PNNL

Abstract

Elucidating climatic impacts on stream nutrient export and stoichiometry will improve the understanding of forest carbon (C) storage in a warmer world. We constructed C, nitrogen (N), and phosphorus (P) budgets in four watersheds within a rain-snow transition site and another four within a higher-elevation, snow-dominated site, in California’s mixed-conifer zone. We used these two sites in a space-for-time substitution to assess the potential effects of warming on nutrient cycles in currently snow-dominated areas that will become more rain-dominated. During a non-drought period (water year (WY) 2004 – 2011), mean annual stream exports of C and N in particulate forms at the transition site were double that at the snow-dominated site, suggesting that sediment-associated nutrient losses may increase with warming. The transition site had 12% lower N but double the P content in mineral horizons, lower N:P mass ratios in organic horizons, and lower stream export of dissolved inorganic N than the snow-dominated site. These differences suggest that montane forests may receive lower supply of N relative to P with warming.
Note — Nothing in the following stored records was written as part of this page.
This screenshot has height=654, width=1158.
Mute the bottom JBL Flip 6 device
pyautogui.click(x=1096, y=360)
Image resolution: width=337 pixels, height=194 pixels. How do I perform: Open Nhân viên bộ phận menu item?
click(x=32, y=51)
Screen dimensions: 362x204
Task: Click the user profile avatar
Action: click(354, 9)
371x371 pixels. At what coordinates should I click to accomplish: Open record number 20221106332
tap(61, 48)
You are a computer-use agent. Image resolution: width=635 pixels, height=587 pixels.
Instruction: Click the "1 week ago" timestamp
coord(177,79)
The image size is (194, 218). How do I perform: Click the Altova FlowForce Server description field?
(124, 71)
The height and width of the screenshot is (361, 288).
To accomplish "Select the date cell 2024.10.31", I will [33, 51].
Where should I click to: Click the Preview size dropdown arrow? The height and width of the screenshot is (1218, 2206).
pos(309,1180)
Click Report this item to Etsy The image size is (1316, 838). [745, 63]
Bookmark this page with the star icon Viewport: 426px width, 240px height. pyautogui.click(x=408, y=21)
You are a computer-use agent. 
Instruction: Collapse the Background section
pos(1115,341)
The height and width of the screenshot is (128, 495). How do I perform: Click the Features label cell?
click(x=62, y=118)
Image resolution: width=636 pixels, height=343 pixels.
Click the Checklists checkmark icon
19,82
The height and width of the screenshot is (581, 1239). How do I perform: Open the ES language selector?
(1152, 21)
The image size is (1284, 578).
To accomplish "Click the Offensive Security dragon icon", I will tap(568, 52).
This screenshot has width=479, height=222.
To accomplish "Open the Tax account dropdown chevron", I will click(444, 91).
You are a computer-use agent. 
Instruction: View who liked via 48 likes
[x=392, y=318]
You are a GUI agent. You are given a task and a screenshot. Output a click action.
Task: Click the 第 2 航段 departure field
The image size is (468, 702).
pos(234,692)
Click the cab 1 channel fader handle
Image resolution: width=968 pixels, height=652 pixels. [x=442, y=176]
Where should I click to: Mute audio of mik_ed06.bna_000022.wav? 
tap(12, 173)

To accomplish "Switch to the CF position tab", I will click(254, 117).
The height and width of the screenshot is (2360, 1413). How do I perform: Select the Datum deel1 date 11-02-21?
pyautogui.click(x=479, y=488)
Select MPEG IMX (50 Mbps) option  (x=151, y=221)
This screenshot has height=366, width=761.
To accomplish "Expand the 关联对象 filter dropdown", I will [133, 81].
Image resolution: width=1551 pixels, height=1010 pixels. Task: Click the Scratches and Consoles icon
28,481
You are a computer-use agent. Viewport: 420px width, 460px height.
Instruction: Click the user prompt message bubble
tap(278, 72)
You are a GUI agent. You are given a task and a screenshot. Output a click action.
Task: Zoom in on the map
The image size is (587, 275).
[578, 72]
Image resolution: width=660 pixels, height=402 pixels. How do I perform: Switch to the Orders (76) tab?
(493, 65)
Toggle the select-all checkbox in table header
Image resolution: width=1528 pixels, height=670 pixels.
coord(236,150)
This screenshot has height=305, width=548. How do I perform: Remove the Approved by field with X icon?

In addition, given strong interests in forest thinning to increase drought resiliency, we examined changes in stream nutrient export after thinning and during a major drought period (WY 2013 – 2015). Stream exports of C, N, and P were similar between unthinned and thinned watersheds during drought, suggesting negligible thinning impacts on stream nutrient export during excessively dry periods. Taken together, our results suggest that as the climate warms, California’s montane forests may lose more nutrients through erosion and receive less N input than P.